17 December, 2019 07:48:00
Home / One of the oldest fairs of Kolkata -- Behala’s 227-year-old Chandi Mela
One of the oldest fairs of Kolkata -- Behala’s 227-year-old Chandi Mela

It is often said South Kolkata’s Behala is older than the city itself! Behala comprised of villages once upon a time, and each village had a suffix ‘behala’ added to it --- like Bazarbehala, Tamtelbehala, Bnorshebehala or modern Barisha, Sorshunnobehala, modern Sarsuna and so on. In ancient times, Behala was part of the dense Sunderbans. History of Barisha dates back to the Pala era. In the 12th-century, Barisha was a small village of farmers, fishermen and honey-gathers when a Kulin Kayasthya named Dhananjay Mitra settled here. During the reign of Emperor Akbar, Barisha came under the Raja Basanta Roy who set up his capital in Sarsuna. Roy’s nephew and the king of Jessore, Pratapaditya murdered him and incorporated Barisha within his kingdom. After the Mughals defeated Pratapaditya, Laksmikanta Majumdar of the Sabarna Roy Choudhury family was given jagirdari of a vast tract of land by Raja Man Singh in 1608. The three villages of Sutanuti, Govindapur and Kalikata were parts of a khasmahal (an estate) belonging to the Mughal emperor himself, whose jagirdari rights were held by the Sabarna Roy Choudhury family.

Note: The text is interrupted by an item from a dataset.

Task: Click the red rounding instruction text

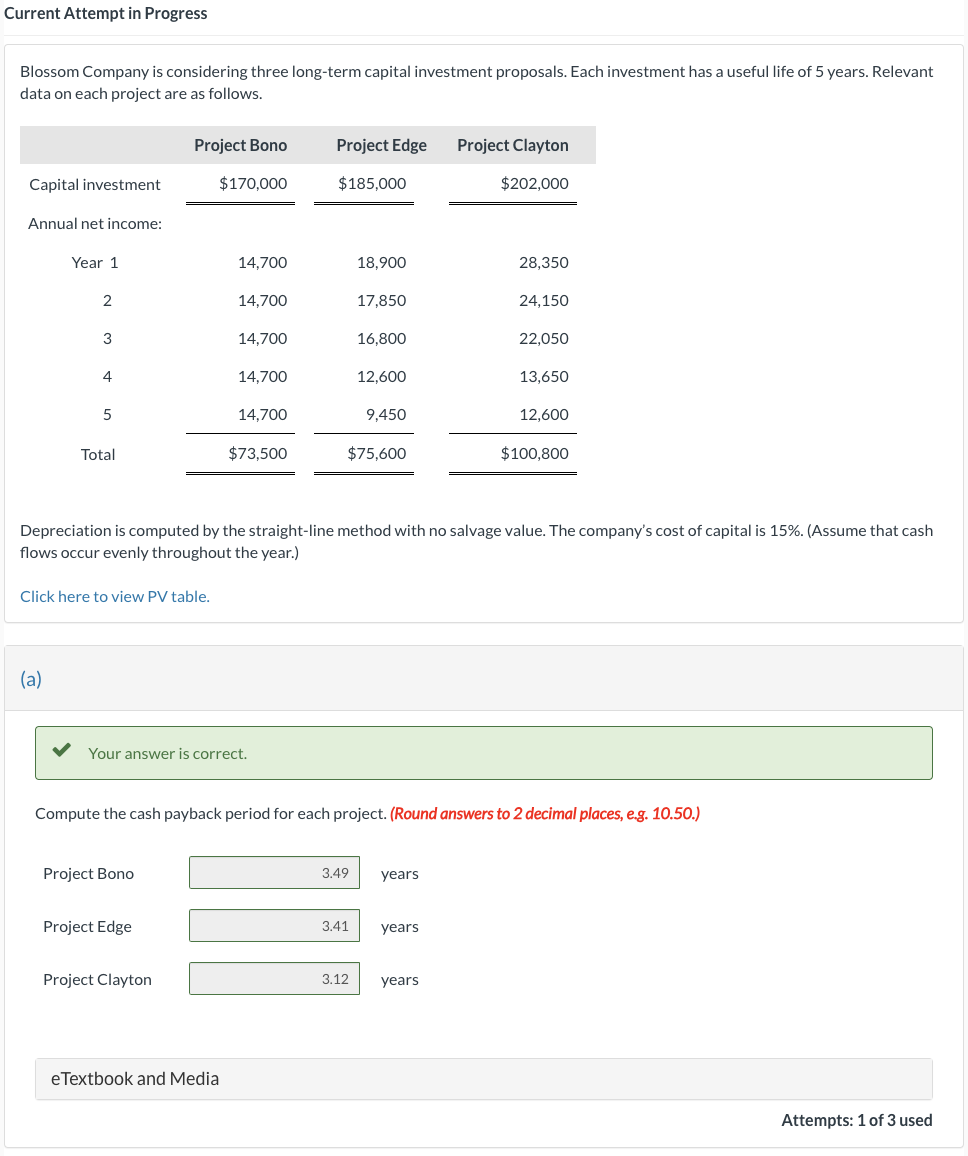Action: click(x=545, y=814)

As per legend, people in Barisha traditionally worshipped Goddess Chandi and sought her blessings for the safety and happiness of their families. However, this ritual turned into an annual event when Mahesh Chandra Roy Choudhury found a big brass pitcher in a pond while bathing. He got it home (the house is now known as Chandi Bari). A couple of days later, Goddess Chandi appeared in his dream and instructed him to initiate Chandi Pujo in his house. The year was 1792. The family installed the brass pitcher and began worshipping it. The pitcher remains at the same spot where it was installed by Mahesh Chandra and is worshipped daily as a symbol of the goddess.

 

A temple was later constructed and dedicated to Goddess Chandi. The deity sits on a dais surrounded by five asura heads and dons a mundamala (garland of severed human heads and/or skulls). The four hands of the deity hold a book, a rudrashaka garland, bara-mudra and abhaya-mudra respectively.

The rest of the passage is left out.